Sam el Flacucho fumaba un Marlboro, apoyado en la balaustrada como Sinatra esperando a Dino. Sam tenía esa calma. Como Win. Myron podía participar en la violencia, y era bueno, pero estaban los picos de adrenalina y el temblor en las piernas y los sudores fríos posteriores al combate, cuando lo hacía. Era normal, por supuesto. Sólo unos pocos tenían la capacidad de desconectar, de permanecer calmados, observar los estallidos a cámara lenta.
Mario el Gigante se adelantó hacia Myron. Apretaba los puños contra los costados. Tenía el rostro contorsionado como si lo hubiesen aplastado contra una puerta de cristal.
– Estás muerto, gilipollas. ¿Me oyes? Muerto. Muerto y enterrado. Te llevaré afuera y…
Myron levantó de nuevo la rodilla. Y de nuevo encontró el objetivo. Mario el Gigante Imbécil cayó en el frío mármol y se movió como un pescado moribundo.
– El consejo amistoso del día -dijo Myron-: Un suspensorio de copa para protegerse sería una buena inversión, aunque no como receptáculo para beber.
Myron miró a Sam. Flacucho continuaba apoyado en la balaustrada. Le dio otra calada a su cigarrillo y dejó que el humo saliese por los orificios de la nariz.
– Un tipo nuevo -dijo Sam a modo de explicación.
Myron asintió.
– Algunas veces sólo quieres asustar a las personas estúpidas -añadió Sam-. Las personas estúpidas se asustan de los grandes músculos. -Otra calada-. Pero no deje que su incompetencia le haga sentirse chulo.

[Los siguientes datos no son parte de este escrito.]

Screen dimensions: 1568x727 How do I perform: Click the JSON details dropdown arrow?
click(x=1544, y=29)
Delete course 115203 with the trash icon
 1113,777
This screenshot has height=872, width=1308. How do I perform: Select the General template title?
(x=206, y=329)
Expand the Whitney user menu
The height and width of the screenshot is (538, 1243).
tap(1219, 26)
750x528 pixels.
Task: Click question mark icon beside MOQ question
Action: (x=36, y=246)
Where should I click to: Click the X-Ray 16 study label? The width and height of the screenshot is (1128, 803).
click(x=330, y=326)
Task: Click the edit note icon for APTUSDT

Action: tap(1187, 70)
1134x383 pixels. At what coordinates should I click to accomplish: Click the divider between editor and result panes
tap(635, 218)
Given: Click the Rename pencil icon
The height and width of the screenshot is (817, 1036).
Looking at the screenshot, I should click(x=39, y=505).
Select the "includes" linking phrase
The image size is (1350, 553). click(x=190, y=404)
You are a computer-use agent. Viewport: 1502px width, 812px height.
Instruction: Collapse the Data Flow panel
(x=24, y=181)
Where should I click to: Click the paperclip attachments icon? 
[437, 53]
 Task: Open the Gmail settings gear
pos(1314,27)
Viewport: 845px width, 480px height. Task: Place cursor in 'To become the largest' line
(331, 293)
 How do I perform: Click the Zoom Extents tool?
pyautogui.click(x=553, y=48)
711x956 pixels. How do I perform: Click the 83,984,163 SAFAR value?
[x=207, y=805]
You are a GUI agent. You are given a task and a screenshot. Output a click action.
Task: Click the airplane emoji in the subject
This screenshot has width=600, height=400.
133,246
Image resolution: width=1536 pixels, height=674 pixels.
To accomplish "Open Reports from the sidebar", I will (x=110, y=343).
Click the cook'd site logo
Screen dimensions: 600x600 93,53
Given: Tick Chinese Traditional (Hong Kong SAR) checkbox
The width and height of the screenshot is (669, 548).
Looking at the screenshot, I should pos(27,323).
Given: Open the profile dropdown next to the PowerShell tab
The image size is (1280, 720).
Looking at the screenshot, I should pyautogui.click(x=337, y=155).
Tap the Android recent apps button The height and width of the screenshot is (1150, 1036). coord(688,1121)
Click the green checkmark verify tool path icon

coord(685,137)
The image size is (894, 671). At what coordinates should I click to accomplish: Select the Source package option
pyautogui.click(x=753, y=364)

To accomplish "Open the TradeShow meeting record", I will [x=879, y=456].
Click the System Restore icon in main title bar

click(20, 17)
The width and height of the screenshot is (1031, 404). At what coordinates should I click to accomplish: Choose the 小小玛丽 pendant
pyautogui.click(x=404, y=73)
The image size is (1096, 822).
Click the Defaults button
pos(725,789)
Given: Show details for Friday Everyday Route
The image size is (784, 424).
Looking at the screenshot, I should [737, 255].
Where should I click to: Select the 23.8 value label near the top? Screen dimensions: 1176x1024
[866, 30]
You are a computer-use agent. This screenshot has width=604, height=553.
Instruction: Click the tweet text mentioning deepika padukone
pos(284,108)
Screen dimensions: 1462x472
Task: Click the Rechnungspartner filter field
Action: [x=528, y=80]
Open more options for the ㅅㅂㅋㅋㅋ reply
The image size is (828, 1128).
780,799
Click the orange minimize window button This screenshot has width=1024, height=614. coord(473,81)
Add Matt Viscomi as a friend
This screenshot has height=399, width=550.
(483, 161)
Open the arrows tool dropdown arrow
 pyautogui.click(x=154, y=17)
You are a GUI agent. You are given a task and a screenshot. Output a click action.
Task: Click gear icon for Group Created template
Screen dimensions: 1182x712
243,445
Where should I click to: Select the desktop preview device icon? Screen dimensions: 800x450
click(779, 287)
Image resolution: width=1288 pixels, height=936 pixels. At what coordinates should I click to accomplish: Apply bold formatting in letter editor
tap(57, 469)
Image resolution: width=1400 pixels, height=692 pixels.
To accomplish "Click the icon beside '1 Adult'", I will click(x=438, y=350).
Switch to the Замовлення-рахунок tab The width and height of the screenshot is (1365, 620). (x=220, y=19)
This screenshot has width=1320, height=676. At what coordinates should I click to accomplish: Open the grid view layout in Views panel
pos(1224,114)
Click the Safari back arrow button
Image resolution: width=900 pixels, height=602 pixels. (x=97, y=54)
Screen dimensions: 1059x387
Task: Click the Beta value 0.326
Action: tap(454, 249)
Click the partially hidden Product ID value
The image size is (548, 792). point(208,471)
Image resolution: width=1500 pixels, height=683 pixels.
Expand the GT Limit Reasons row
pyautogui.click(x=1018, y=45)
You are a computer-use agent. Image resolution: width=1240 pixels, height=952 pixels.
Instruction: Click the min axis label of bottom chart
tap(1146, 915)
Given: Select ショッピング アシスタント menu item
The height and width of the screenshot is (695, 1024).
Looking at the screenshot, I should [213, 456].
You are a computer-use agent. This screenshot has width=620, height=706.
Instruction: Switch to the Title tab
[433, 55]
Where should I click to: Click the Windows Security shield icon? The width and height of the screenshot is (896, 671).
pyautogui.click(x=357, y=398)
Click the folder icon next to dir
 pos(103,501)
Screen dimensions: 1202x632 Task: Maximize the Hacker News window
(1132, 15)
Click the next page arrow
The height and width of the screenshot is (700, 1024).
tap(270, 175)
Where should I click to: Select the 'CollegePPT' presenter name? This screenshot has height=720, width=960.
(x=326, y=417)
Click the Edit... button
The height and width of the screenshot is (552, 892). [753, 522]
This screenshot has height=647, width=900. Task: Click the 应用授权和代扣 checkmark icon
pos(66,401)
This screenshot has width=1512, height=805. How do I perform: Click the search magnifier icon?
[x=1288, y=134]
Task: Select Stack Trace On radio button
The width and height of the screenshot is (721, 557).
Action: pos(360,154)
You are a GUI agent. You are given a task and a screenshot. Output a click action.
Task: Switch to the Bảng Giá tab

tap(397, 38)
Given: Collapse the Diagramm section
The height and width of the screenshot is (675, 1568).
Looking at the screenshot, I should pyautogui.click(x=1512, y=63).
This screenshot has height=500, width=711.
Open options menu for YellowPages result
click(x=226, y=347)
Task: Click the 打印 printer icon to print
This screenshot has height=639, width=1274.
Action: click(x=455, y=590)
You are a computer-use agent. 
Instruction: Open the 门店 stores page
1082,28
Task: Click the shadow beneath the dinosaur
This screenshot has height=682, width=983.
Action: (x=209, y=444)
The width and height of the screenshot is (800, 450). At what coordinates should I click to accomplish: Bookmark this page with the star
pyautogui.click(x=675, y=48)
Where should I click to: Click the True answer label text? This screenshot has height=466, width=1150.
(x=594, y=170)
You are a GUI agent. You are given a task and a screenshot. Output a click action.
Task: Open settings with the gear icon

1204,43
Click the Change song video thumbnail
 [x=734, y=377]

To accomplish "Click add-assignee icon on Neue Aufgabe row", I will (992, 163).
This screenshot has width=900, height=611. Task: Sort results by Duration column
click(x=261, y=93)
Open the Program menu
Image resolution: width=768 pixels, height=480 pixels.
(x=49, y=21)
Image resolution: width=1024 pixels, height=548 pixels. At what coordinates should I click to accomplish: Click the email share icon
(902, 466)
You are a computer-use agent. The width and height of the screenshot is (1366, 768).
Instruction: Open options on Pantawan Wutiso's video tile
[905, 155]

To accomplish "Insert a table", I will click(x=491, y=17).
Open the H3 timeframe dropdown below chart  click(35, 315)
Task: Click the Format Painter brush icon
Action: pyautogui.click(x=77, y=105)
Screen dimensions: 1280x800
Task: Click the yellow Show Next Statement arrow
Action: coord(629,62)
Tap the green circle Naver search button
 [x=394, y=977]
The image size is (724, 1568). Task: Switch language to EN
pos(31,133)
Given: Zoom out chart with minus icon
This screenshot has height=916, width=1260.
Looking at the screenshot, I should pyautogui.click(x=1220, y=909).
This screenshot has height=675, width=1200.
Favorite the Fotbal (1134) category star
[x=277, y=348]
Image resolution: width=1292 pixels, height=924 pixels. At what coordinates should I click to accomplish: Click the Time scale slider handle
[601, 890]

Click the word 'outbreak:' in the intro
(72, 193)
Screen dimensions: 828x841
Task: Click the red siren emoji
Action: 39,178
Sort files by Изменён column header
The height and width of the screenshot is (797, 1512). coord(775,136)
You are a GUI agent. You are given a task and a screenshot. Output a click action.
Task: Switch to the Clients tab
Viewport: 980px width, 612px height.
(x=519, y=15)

Myron miró abajo. Iba a responder con una gracia, pero se contuvo y sacudió la cabeza. Chulo, un rodillazo en los cojones.
Demasiado fácil.
Win esperaba junto al coche de Myron. Estaba un tanto inclinado por la cintura, y practicaba su swing de golf. No tenía palo ni pelota, por supuesto. ¿Recuerdas cuando tocabas música de rock a toda pastilla con una guitarra imaginaria dando saltos en la cama? Los golfistas hacen lo mismo. Oyen unos ruidos internos de la naturaleza, se colocan en una salida imaginaria, y mueven palos imaginarios. Por lo general, maderas imaginarias. Algunas veces, cuando quieren más control, sacan hierros imaginarios de sus bolsas imaginarias. Como los adolescentes con las guitarras imaginarias, a los golfistas les gusta mirarse en los espejos. Win, por ejemplo, a menudo contempla su reflejo en los escaparates. Se detiene en la acera, se asegura de que el grip es correcto, controla el backswing, practica el juego de muñecas, lo que sea.